EXERCISE OBJECTIVE » Filter the entries that follow, copying every line in which the word "Collapse" appears.

DATA PROVIDED »
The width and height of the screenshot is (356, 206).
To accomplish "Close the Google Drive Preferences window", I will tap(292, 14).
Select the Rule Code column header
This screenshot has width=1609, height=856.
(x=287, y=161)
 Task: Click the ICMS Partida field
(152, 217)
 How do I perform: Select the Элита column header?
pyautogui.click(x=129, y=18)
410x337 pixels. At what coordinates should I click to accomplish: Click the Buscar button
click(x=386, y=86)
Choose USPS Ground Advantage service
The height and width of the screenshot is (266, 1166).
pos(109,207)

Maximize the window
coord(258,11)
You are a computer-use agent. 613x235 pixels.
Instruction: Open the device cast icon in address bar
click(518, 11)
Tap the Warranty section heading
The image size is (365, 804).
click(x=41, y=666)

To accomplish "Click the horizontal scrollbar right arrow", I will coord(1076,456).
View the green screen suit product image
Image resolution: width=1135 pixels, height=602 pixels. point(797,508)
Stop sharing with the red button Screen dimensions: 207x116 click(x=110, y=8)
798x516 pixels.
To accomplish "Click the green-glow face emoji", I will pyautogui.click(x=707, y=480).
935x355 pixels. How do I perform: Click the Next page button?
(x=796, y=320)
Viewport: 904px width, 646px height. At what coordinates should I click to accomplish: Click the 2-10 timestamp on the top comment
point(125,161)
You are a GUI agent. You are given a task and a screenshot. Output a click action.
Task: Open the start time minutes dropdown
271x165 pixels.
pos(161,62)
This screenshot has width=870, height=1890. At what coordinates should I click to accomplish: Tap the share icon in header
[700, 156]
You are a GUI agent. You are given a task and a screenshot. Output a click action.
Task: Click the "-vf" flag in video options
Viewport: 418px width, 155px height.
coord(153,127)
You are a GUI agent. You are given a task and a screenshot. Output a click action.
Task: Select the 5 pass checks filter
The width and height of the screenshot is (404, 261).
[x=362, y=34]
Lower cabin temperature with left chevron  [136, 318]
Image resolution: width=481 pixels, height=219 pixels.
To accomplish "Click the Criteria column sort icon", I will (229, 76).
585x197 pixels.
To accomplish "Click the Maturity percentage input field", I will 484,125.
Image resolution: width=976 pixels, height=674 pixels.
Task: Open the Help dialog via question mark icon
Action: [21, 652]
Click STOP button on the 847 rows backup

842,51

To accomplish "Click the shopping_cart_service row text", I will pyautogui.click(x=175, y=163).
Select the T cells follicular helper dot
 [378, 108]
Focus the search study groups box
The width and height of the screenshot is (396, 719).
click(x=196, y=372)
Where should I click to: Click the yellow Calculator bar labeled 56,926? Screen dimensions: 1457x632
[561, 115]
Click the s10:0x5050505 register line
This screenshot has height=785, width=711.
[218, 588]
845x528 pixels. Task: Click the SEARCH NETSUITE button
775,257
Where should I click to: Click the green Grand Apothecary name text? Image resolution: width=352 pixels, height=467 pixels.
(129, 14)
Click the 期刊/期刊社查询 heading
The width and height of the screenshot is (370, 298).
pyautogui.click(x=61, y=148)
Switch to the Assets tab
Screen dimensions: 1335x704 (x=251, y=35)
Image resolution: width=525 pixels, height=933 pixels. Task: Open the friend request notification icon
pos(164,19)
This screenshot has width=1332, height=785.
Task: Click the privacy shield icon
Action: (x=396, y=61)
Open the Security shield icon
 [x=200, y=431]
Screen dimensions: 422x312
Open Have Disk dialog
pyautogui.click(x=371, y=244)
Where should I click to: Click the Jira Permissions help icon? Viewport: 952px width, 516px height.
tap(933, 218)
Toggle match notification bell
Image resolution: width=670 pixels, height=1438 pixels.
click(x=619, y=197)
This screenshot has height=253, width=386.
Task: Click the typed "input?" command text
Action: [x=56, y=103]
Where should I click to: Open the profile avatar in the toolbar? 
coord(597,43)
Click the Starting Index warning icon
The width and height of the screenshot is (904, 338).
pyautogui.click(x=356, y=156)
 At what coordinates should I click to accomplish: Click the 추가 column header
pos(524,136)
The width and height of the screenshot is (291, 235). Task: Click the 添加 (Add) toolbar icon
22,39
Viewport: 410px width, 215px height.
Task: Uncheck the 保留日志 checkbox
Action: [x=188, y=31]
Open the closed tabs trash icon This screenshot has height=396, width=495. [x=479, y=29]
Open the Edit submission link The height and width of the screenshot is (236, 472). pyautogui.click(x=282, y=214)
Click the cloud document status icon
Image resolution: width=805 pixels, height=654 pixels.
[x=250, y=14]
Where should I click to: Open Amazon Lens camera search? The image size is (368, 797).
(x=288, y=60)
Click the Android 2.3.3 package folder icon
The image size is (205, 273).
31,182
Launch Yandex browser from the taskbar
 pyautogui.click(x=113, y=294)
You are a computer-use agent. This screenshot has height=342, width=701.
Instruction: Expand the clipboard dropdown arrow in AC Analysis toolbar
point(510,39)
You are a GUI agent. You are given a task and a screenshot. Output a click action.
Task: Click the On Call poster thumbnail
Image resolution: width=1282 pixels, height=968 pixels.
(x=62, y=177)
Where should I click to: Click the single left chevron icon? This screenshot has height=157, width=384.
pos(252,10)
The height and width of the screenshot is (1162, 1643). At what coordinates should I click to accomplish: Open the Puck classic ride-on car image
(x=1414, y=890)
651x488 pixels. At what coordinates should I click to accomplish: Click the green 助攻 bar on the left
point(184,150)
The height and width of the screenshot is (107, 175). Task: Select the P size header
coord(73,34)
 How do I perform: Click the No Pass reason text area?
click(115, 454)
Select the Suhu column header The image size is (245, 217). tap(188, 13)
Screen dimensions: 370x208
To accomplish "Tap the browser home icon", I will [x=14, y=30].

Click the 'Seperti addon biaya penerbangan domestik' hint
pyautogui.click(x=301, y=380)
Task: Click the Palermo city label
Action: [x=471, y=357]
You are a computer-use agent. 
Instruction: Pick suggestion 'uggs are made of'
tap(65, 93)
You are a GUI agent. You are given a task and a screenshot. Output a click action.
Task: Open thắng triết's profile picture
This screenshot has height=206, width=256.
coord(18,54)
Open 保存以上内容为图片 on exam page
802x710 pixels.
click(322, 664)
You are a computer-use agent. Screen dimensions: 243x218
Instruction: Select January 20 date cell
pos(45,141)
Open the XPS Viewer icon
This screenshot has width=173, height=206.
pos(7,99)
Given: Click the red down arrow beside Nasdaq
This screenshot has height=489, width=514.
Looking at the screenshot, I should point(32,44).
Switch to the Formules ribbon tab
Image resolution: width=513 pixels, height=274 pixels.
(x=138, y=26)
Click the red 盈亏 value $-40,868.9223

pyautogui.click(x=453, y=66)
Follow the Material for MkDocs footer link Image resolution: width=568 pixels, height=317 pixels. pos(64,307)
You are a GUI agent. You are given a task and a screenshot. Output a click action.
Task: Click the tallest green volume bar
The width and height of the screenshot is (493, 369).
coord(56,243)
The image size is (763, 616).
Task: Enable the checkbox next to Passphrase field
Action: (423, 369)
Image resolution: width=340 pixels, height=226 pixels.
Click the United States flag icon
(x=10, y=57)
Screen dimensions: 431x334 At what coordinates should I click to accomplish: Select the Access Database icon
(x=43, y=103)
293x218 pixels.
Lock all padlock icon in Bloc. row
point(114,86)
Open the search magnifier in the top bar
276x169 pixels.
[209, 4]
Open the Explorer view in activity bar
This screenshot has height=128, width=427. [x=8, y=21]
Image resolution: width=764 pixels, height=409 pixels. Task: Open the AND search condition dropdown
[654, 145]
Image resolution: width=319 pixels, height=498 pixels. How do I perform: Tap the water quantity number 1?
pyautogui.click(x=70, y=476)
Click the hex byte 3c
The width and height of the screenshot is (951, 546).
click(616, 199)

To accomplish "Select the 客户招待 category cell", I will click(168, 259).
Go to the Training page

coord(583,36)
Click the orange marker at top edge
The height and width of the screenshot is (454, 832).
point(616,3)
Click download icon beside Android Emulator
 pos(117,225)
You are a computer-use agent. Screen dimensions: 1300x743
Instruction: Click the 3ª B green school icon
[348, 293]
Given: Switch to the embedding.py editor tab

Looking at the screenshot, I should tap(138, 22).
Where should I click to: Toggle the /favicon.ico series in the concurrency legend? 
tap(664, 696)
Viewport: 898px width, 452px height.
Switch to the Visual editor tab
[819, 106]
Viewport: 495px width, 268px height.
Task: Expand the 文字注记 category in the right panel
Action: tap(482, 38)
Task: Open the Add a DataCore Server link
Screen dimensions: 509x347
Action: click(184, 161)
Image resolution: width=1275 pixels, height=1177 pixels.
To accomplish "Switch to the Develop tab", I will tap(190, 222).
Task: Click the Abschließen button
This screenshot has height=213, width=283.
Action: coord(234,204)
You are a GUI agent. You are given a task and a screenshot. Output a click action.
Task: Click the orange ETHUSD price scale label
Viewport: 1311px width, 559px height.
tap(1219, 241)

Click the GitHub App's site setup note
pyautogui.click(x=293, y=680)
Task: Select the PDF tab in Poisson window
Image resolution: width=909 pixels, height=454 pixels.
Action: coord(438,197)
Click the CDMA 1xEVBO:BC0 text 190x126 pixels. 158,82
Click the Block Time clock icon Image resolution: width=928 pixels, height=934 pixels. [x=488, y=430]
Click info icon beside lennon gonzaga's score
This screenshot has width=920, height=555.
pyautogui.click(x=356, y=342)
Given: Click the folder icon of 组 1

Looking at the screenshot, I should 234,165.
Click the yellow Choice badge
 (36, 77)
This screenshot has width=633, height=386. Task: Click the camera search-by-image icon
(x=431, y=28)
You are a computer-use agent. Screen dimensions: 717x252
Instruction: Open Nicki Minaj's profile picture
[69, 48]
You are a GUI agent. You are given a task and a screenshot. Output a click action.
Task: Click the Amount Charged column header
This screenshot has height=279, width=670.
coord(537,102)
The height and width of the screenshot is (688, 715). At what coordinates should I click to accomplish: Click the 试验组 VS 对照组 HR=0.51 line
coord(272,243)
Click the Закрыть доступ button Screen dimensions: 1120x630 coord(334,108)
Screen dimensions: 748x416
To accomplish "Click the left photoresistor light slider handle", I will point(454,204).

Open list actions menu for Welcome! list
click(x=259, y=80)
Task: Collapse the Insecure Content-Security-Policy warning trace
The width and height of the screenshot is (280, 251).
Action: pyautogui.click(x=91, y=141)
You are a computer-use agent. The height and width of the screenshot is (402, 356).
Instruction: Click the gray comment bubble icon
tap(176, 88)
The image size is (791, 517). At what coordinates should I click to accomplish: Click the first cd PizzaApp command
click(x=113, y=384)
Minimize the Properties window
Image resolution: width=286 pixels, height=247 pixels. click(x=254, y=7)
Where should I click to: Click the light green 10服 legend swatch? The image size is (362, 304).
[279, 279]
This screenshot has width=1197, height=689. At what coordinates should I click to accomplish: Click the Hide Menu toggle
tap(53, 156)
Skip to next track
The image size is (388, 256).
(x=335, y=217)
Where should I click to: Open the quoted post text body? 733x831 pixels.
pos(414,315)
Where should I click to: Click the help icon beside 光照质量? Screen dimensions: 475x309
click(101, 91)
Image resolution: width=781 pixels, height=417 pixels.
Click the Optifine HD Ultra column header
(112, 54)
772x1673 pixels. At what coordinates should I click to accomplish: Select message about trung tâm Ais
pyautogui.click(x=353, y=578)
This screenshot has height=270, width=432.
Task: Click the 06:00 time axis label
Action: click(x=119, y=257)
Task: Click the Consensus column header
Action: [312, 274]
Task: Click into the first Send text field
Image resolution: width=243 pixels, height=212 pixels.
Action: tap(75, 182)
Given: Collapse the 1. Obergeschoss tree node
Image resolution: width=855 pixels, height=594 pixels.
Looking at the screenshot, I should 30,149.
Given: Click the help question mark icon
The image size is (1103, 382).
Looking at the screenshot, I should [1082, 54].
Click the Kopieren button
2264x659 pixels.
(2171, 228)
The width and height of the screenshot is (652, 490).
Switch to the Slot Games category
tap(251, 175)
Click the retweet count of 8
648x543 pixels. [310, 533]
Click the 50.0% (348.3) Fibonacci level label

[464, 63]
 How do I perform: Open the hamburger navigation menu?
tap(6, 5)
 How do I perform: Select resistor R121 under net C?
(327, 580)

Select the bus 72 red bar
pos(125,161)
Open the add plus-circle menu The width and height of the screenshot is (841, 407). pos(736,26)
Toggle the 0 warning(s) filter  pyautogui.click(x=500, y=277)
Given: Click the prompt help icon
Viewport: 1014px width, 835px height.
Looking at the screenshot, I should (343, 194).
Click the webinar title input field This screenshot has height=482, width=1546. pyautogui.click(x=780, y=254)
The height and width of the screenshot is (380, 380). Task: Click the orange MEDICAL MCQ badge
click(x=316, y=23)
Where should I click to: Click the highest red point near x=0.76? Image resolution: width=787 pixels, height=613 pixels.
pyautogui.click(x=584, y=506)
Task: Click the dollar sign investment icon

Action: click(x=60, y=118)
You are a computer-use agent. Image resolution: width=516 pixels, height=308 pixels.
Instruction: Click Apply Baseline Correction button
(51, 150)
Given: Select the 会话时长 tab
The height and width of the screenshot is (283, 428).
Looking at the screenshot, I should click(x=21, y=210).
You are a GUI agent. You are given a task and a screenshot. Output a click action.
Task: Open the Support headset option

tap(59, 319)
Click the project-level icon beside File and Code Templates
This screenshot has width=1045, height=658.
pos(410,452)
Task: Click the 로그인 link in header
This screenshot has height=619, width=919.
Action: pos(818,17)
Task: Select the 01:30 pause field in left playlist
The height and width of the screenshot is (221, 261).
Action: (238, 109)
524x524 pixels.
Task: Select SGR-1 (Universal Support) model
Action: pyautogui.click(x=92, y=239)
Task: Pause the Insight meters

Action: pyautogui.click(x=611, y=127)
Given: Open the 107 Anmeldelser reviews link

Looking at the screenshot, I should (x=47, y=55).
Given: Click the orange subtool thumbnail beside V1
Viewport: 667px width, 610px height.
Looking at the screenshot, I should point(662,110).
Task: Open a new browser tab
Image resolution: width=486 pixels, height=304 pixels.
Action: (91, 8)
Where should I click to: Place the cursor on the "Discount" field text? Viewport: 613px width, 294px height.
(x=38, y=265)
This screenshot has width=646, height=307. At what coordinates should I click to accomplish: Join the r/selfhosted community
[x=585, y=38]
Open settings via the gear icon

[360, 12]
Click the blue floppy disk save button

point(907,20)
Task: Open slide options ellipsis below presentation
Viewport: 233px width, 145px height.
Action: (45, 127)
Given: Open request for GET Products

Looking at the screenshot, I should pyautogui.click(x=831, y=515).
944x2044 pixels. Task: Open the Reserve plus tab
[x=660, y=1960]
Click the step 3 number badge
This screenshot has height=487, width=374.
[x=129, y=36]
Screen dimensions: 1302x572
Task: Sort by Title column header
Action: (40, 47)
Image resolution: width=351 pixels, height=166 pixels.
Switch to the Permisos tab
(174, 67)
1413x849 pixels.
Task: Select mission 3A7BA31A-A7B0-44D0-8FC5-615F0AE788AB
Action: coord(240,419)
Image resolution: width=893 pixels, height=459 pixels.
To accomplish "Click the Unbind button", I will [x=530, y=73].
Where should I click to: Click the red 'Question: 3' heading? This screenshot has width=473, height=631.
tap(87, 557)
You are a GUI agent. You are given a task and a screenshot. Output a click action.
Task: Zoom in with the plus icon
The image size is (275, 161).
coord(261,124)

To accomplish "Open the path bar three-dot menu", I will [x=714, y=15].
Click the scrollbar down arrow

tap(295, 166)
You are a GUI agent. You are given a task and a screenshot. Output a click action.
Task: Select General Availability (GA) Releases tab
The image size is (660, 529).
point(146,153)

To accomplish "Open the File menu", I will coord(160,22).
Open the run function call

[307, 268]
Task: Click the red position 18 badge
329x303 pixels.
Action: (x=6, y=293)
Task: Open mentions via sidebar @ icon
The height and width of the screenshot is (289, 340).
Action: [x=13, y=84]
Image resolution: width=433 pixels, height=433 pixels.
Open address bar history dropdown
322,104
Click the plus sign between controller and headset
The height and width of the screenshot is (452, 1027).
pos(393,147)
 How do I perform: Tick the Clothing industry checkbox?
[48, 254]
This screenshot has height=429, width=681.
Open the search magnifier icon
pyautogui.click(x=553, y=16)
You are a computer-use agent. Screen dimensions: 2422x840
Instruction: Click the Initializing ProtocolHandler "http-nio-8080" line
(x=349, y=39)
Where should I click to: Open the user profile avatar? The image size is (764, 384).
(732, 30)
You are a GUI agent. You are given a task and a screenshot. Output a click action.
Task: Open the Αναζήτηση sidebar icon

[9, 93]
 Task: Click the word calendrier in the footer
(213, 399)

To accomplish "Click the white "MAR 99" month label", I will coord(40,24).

RESPONSE TO THIS EXERCISE »
Task: Collapse the Insecure Content-Security-Policy warning trace
Given: Collapse the 1. Obergeschoss tree node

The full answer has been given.